Hackers News

Three Packets Walk Into a Tunnel

A few weeks ago I stumbled onto an article about Traceroute entitled “Traceroute Isn’t Real” which was reasonably entertaining while also managing to be incorrect or misleading in many places. I assume the title is a deliberate allusion to “Birds Aren’t Real”, a well-known satirical conspiracy theory, so perhaps the traceroute article should also be read as satire. You don’t need me to tell you everything that’s wrong with the article because that task has been taken on by the tireless contributors of Hacker News, who have (on this occasion) done a pretty good job of criticism. 

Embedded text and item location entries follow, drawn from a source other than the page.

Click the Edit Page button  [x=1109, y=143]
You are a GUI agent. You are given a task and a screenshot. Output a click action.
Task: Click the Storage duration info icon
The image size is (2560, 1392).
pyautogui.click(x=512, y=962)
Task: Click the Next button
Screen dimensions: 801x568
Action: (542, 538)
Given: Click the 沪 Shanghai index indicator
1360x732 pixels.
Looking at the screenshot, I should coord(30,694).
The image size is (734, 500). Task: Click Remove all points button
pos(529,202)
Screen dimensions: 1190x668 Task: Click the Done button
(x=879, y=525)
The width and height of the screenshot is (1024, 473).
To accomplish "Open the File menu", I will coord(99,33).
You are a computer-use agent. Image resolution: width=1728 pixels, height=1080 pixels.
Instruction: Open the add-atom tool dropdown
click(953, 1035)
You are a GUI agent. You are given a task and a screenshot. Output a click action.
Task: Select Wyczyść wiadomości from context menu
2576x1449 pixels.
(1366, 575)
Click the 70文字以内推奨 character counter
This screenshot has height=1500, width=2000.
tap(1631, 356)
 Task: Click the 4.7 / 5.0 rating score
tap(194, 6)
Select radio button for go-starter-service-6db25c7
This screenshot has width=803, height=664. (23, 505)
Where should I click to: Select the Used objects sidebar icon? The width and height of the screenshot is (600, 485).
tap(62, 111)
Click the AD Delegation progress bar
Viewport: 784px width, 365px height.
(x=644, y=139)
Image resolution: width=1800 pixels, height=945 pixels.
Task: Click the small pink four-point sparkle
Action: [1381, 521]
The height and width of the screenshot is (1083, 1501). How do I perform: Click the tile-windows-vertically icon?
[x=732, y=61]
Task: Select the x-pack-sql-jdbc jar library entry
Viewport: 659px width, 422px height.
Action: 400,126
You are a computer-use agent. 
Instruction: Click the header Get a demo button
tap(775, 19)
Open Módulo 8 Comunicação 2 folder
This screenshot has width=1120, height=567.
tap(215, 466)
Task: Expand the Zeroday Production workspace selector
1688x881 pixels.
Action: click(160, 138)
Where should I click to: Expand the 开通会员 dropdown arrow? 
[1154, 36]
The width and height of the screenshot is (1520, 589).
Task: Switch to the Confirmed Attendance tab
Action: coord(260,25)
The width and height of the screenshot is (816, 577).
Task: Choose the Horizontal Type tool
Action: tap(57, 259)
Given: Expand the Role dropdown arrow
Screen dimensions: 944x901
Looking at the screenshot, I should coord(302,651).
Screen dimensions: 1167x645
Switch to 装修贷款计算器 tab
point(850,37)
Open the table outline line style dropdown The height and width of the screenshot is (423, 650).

One line that jumped out at me was the claim that “It is completely impossible for [MPLS] to satisfy the expectations of traceroute”. Not only is this a claim that I know to be false, but I have a vivid memory of how we came to make MPLS support traceroute when we were designing the Tag Switching header among my colleagues at Cisco in 1996. (MPLS is the IETF standard that followed fairly directly from the design of Tag Switching, and the headers are nearly identical.) This was a heated debate which is why I remember it so well today. It was a classic “design by committee” situation and we know how those things generally turn out (48-byte cells, anyone?), although I think this one was better than most in the end. So let’s wind our time machine back to 1996 and I will reconstruct the process that led to the MPLS header being what it is today, complete with its configurable support of traceroute.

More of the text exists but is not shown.